- **Exercise**:
Go through the data line by line from the top, retyping each exactly, and end with the line that contains "Cancel the Insert".

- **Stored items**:

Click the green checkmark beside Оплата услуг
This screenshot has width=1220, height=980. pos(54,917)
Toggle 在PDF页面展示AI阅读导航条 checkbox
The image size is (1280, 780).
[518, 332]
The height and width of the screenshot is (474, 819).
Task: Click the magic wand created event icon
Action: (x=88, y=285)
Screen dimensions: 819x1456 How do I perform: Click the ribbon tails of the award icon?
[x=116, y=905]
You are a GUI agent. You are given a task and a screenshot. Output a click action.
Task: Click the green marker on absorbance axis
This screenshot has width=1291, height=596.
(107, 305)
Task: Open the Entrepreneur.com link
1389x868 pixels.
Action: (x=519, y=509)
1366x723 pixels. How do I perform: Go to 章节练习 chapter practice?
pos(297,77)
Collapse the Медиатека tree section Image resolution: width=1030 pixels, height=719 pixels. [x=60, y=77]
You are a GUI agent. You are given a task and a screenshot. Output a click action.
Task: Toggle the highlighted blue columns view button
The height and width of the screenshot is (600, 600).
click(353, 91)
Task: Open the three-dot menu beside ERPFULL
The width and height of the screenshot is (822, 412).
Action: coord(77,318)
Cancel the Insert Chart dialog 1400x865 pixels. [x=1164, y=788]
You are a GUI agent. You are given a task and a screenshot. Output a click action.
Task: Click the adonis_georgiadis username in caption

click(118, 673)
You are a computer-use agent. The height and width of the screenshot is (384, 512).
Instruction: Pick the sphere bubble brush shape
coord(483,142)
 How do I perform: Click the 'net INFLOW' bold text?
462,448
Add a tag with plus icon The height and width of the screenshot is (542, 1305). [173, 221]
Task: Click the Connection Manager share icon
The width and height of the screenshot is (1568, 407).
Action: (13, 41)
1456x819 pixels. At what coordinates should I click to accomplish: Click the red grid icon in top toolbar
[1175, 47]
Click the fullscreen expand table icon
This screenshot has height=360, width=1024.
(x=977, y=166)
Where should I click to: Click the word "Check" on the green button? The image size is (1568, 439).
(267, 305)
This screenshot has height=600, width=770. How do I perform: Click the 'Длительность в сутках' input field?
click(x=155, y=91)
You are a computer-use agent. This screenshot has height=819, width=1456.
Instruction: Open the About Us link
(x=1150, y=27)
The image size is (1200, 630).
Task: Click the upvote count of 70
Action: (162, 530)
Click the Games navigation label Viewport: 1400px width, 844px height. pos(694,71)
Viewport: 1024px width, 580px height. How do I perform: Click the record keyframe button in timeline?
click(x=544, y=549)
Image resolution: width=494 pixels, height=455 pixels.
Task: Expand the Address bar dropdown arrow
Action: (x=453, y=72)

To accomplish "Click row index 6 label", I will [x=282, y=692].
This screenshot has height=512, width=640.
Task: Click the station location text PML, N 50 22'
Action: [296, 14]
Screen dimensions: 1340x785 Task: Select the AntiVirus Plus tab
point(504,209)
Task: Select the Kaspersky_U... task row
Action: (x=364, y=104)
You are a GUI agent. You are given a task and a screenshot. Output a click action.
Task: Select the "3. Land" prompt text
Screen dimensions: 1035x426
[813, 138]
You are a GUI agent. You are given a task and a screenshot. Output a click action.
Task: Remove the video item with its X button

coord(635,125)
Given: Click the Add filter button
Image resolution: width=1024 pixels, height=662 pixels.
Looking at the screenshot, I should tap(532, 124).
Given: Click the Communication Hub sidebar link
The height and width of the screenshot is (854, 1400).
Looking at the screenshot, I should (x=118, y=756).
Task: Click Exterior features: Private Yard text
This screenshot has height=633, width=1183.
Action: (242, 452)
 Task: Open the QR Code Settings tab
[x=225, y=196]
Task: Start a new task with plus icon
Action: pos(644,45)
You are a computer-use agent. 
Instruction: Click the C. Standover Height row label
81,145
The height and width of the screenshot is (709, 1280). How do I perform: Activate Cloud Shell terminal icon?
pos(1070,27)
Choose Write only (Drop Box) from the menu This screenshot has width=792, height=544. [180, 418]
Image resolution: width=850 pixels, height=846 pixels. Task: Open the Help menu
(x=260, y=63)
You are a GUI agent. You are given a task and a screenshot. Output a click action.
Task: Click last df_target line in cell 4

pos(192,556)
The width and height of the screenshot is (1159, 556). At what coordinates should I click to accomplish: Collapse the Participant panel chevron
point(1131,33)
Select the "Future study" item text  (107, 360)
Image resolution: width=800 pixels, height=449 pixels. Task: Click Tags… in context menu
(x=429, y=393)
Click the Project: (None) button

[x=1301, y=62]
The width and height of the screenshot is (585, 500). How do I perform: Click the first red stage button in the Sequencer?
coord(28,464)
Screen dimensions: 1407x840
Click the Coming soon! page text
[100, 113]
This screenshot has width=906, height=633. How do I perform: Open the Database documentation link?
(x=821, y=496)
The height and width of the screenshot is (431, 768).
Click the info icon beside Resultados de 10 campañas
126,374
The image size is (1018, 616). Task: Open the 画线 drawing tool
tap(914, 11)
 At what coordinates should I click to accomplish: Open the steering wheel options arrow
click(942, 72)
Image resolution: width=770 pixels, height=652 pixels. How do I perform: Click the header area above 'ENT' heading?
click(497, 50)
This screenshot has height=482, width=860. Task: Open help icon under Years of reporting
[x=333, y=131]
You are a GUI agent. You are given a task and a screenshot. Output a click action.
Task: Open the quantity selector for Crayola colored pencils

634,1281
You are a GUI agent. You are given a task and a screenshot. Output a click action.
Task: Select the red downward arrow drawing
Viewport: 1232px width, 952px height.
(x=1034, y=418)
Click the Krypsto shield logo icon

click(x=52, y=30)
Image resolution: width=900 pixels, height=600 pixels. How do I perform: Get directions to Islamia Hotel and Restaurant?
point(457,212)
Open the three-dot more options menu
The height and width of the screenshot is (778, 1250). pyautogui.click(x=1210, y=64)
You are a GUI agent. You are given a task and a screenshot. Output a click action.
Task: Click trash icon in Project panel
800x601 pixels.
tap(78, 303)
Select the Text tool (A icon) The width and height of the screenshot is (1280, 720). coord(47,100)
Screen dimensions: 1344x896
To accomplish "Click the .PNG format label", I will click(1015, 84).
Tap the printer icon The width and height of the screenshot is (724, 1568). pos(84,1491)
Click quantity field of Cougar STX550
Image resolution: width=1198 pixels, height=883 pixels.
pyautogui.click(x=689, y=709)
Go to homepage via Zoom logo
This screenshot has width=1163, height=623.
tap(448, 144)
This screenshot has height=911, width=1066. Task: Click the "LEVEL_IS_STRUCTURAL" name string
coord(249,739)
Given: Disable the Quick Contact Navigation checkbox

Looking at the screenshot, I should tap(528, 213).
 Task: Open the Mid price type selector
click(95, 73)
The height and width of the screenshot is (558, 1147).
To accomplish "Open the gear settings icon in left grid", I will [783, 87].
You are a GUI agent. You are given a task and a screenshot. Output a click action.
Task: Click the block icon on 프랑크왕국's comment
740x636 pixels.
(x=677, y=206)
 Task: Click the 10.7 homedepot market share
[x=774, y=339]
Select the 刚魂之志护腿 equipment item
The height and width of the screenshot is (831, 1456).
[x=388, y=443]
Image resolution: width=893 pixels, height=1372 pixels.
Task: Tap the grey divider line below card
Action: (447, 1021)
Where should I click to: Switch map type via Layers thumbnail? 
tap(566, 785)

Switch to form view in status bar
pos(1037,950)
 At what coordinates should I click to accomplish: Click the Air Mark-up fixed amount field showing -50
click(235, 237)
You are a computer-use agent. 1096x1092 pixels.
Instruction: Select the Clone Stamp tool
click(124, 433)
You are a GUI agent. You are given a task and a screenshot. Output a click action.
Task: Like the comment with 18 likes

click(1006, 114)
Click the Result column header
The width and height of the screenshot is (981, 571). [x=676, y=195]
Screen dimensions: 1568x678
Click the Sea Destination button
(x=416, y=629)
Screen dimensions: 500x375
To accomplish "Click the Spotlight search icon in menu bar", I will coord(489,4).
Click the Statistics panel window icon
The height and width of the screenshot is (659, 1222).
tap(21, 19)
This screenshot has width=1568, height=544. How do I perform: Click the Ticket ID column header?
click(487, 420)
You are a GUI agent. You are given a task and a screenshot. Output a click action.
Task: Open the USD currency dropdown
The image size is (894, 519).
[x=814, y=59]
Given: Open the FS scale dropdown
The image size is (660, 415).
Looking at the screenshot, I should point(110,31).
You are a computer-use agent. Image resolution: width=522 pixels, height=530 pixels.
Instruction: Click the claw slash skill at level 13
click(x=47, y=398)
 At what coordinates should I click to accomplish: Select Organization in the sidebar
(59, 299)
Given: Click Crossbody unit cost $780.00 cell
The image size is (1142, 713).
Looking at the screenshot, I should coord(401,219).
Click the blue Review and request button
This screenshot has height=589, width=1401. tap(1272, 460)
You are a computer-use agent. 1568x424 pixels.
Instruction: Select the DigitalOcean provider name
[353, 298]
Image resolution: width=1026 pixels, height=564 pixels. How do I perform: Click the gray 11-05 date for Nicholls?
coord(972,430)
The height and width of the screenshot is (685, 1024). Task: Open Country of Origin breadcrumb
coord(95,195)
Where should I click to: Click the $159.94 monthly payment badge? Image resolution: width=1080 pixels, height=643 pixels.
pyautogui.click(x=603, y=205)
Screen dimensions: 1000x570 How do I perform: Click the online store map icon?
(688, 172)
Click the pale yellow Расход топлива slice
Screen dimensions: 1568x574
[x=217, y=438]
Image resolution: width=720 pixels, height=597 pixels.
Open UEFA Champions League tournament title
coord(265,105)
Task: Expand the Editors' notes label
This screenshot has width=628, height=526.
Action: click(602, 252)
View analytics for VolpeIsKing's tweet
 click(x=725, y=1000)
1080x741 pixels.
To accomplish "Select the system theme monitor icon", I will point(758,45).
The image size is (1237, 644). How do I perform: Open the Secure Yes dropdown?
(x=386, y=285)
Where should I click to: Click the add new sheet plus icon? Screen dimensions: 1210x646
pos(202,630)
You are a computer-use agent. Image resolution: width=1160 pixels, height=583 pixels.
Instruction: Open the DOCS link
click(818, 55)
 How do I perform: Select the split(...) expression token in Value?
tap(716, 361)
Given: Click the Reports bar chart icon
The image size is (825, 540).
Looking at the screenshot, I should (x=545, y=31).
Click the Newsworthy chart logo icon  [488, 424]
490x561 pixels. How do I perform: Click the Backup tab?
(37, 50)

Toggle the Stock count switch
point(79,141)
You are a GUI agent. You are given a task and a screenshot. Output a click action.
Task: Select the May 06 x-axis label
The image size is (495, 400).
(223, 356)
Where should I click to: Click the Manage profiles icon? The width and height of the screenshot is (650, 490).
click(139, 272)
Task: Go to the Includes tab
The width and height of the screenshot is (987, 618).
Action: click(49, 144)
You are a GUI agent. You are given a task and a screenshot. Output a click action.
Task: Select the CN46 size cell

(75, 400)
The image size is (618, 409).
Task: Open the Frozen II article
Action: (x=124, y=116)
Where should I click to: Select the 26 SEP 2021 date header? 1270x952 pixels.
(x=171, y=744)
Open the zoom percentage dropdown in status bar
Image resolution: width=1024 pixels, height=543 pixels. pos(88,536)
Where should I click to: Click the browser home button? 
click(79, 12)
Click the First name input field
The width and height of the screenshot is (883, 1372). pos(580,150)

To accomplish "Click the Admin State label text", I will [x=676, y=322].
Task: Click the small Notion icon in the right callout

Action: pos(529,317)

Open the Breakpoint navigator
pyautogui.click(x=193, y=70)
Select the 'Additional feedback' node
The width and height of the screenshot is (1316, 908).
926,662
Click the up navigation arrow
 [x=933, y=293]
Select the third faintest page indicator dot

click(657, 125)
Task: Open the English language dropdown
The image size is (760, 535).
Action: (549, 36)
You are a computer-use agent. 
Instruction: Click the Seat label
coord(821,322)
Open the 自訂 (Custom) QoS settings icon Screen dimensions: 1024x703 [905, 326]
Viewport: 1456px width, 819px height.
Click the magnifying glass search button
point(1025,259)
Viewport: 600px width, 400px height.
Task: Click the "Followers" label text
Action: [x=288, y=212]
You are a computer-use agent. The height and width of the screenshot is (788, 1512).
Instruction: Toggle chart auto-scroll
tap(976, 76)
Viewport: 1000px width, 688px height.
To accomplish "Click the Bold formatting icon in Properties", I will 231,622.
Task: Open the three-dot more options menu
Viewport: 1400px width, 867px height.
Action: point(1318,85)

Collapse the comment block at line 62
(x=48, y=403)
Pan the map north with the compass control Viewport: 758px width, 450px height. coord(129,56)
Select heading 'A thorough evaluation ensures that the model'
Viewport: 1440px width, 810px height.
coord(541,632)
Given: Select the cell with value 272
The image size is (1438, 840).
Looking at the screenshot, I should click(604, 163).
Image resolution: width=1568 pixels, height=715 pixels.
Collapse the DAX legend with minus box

- **Task answer**:
Click the green checkmark beside Оплата услуг
This screenshot has width=1220, height=980. pos(54,917)
Toggle 在PDF页面展示AI阅读导航条 checkbox
The image size is (1280, 780).
[518, 332]
The height and width of the screenshot is (474, 819).
Task: Click the magic wand created event icon
Action: (x=88, y=285)
Screen dimensions: 819x1456 How do I perform: Click the ribbon tails of the award icon?
[x=116, y=905]
You are a GUI agent. You are given a task and a screenshot. Output a click action.
Task: Click the green marker on absorbance axis
This screenshot has width=1291, height=596.
(107, 305)
Task: Open the Entrepreneur.com link
1389x868 pixels.
Action: (x=519, y=509)
1366x723 pixels. How do I perform: Go to 章节练习 chapter practice?
pos(297,77)
Collapse the Медиатека tree section Image resolution: width=1030 pixels, height=719 pixels. [x=60, y=77]
You are a GUI agent. You are given a task and a screenshot. Output a click action.
Task: Toggle the highlighted blue columns view button
The height and width of the screenshot is (600, 600).
click(353, 91)
Task: Open the three-dot menu beside ERPFULL
The width and height of the screenshot is (822, 412).
Action: coord(77,318)
Cancel the Insert Chart dialog 1400x865 pixels. [x=1164, y=788]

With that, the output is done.